The willingness to let go of the creation, when the time came.

He opened the door of the room, as he had opened it so many times before, allowing his sculptures to be removed to their new homes. "When you have packed and are ready to leave the castle, I will recite to you a list of the men who can teach you what you need to know," he told Pip. "While I could teach you myself, I think it would be best if you learned from another man, so that you might see other styles than my own. I will recommend your work to whichever master sculptor you choose. Once your journeymanship is accomplished, you may return here and work as an assistant . . . or not. The choice is yours."

Still staring at his creation with wonder and love, Pip managed to spare a glance at his former master. "Thank you, sir. That is kind of you."

No words of undying gratitude. No promise to return. Simply the acknowledgment, made from one master to another, that the other master had done more than he might have done, if he were less good a man.
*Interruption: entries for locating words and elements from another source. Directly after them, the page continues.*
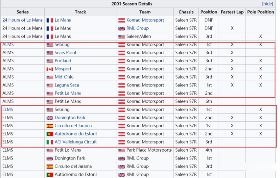
Task: Click the Spanish flag beside the Circuito del Jarama link
Action: (50, 126)
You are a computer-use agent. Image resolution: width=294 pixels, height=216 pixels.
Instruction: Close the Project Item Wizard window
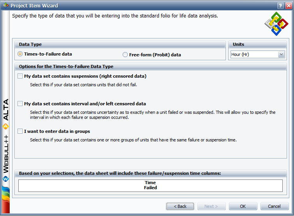[x=289, y=5]
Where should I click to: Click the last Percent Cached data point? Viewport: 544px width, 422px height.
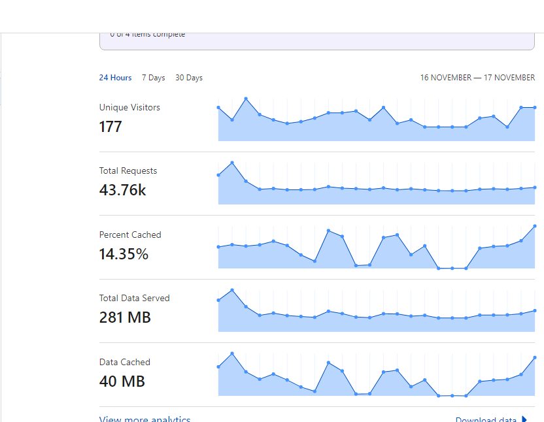[535, 226]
Fernao thought to himself – as he watched Pip run down the stairs, shouting the news to Drew – that Pip's remark to him was a fitting summation of what he had done. Not a mighty deed, but the right deed. He had done what needed to be done, and that was his reward.

But as he watched Pip begin to speak to Drew of his future, Fernao realized that he had received an unexpected gift beyond that. A paradox. For he had let Pip free, released the youth to go away, lost his master's piece.

And in doing so, he had given to his former slave a smile. A smile of joy and love and the certainty of receiving what he longed for.

Fernao had lost his piece. But in doing so, Fernao had given Pip his peace and had created a masterpiece.